ولهم في ذلك ثلاثة أقوال
Ada 3 pendapat fuqaha terkait bahasan ini :
القول الأول: أن التغريب جزء من حد الزنى، وهو واجب في الرجل والمرأة، فيبعدان عن بلد الجريمة إلى مسافة القصر، وهذا مذهب الشافعية، والحنابلة، وزاد الشافعية: أنه إذا خيف إفساد المغرب غيره، قيد، وحبس في منفاه
Pendapat pertama : taghrib adalah bagian dari hukuman zina, wajib dijatuhkan atas pelaku zina laki-laki dan pezina perempuan, mereka diasingkan dari negeri tempat zina tersebut dilakukan sejauh jarak yang membolehkan qashar shalat, ini adalah pendapat madzhab Asy Syafiiyah dan Al Hanabilah, ada satu tambahan dari madzhab Asy Syafiiyah yaitu jika pelaku kriminal zina yang diasingkan ini dikhawatirkan akan merusak dan mengganggu orang lain maka dia harus diborgol dan dipenjara di tempat pengasingannya tersebut.
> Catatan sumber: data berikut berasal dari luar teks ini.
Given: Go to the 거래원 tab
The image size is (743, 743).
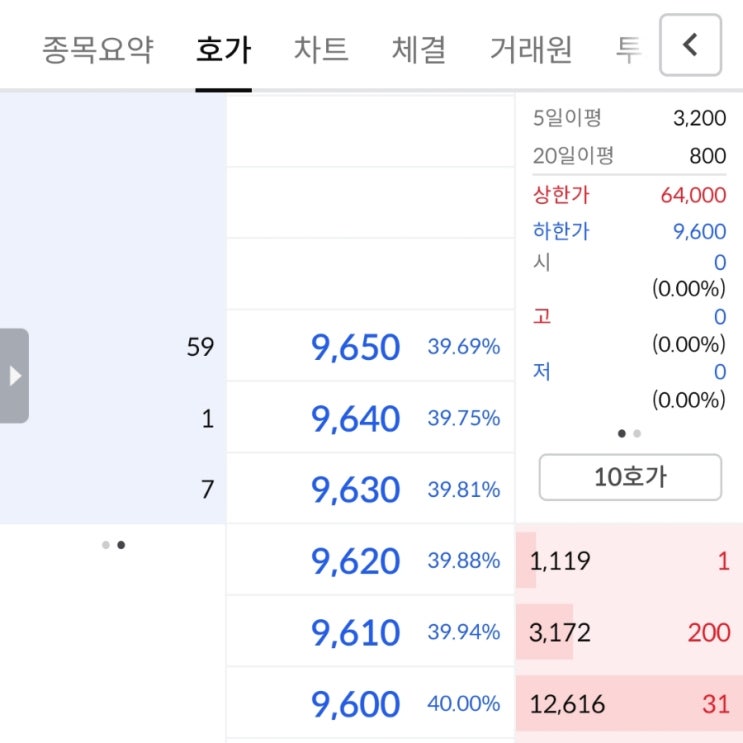Looking at the screenshot, I should tap(530, 49).
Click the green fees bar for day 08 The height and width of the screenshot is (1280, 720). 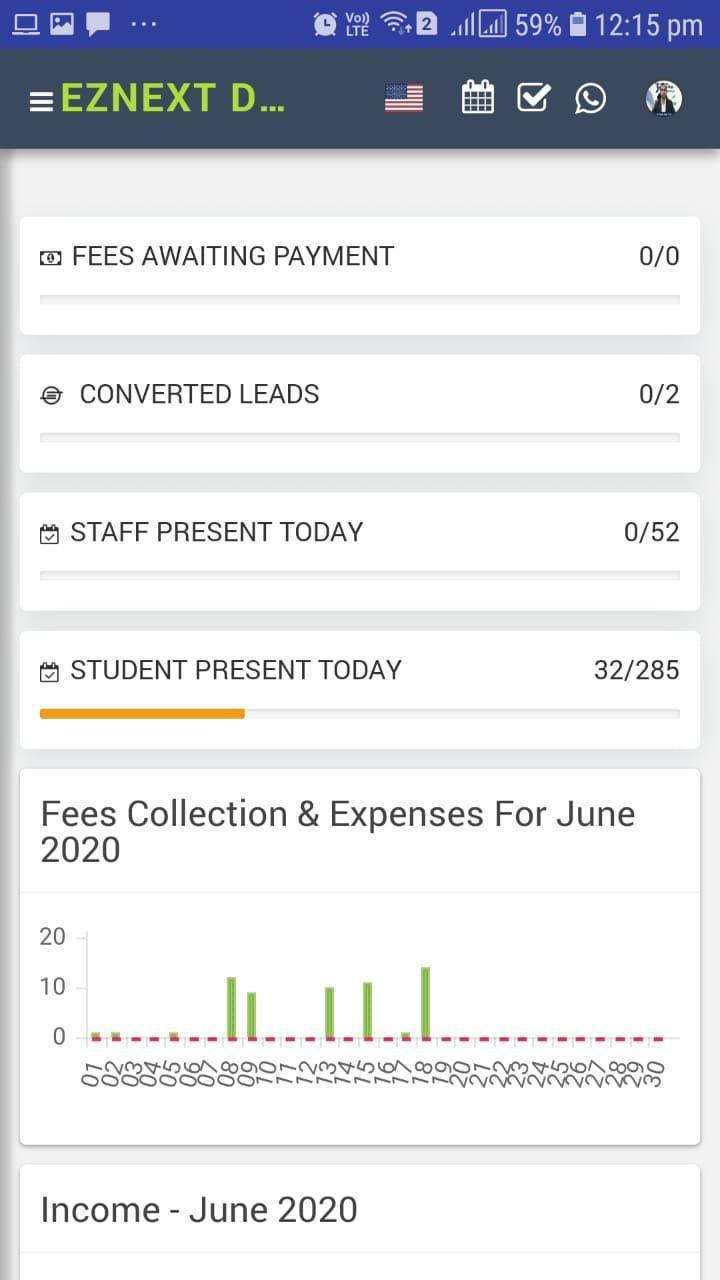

القول الثاني: إن التغريب جزء من حد الزنى أيضًا، وهو واجب في الرجل دون المرأة، فلا تغرب خشية عليها، وينبغي حبس الرجل وجوبًا في منفاه، وهذا مذهب المالكية، والأوزاعي؛ للمنقول عن علي ـ رضي الله عنه ـ وقال اللخمي من أصحاب مالك: إذا تعذر تغريب المرأة، سجنت بموضعها عامًا، لكن المعتمد الأول
Pendapat kedua : taghrib adalah bagian dari hukuman zina juga, wajib dijatuhkan atas pezina laki-laki saja sedangkan pezina perempuan tidak dijatuhi hukuman taghrib karena khawatir akan keselamatannya, dan pezina laki-laki ini wajib dipenjara di tempat pengasingannya tersebut, ini adalah pendapat madzhab Al Malikiyah dan pendapat Imam Al Auzaiy yang dinukil dari Ali bin Abi Thalib - semoga Allah meridhoinya -. Imam Al Lakhamiy dari madzhab Al Malikiyah menyatakan : jika mustahil mengasingkan pezina perempuan maka pezina perempuan tersebut dipenjara selama setahun di negerinya, meskipun pendapat resmi madzhab Al Malikiyah adalah sebagaimana yang pertama tadi yaitu hukuman ini hanya dijatuhkan atas pezina laki-laki .
القول الثالث: إن التغريب ليس جزءًا من حد الزنى، بل هو من باب السياسة والتعزير، وذلك مفوض إلى الحاكم، وهذا مذهب الحنفية، واستدلوا بقول عمر ـ رضي الله عنه ـ بعد أن نفى رجلًا ولحق بالروم: لا أنفي بعدها أبدًا، وبقول علي -رضي الله عنه-: كفى بالنفي فتنة ـ وقالوا: إن المغرب يفقد حياءه بابتعاده عن بلده ومعارفه، فيقع في المحظور، لكن إذا رأى الحاكم حبسه في بلده مخافة فساده، فعل
Pendapat ketiga : taghrib ini bukan bagian dari hukuman zina, akan tetapi taghrib ini merupakan kebijakan politis & sanksi yang diserahkan kepada ijtihad penguasa, ini adalah pendapat madzhab Al Hanafiyah. Fuqaha Al Hanafiyah berdalil dengan qaul Umar bin Khattab - semoga Allah meridhoinya - setelah mengasingkan seorang laki-laki dan laki-laki tersebut bertemu dengan orang Romawi, Umar mengatakan : setelah ini saya tidak akan mengasingkan orang lagi selama-lamanya, juga dalilnya dari perkataan Ali bin Abi Thalib - semoga Allah meridhoinya - : cukuplah pengasingan itu sebagai suatu fitnah/ujian/kekacauan. Al Hanafiyah juga menyampaikan bahwa sesungguhnya orang yang diasingkan akan kehilangan rasa malu karena telah dijauhkan dari negeri asalnya dan juga jauh dari teman-temannya sehingga bisa menyebabkan dia jatuh dalam perkara yang dilarang agama, akan tetapi jika penguasa memandang perlu untuk memenjarakannya di negerinya tersebut karena khawatir akan kerusakan yang diperbuat maka penguasa bisa melakukannya.
Demikian pembahasan ringkas terkait hal ini.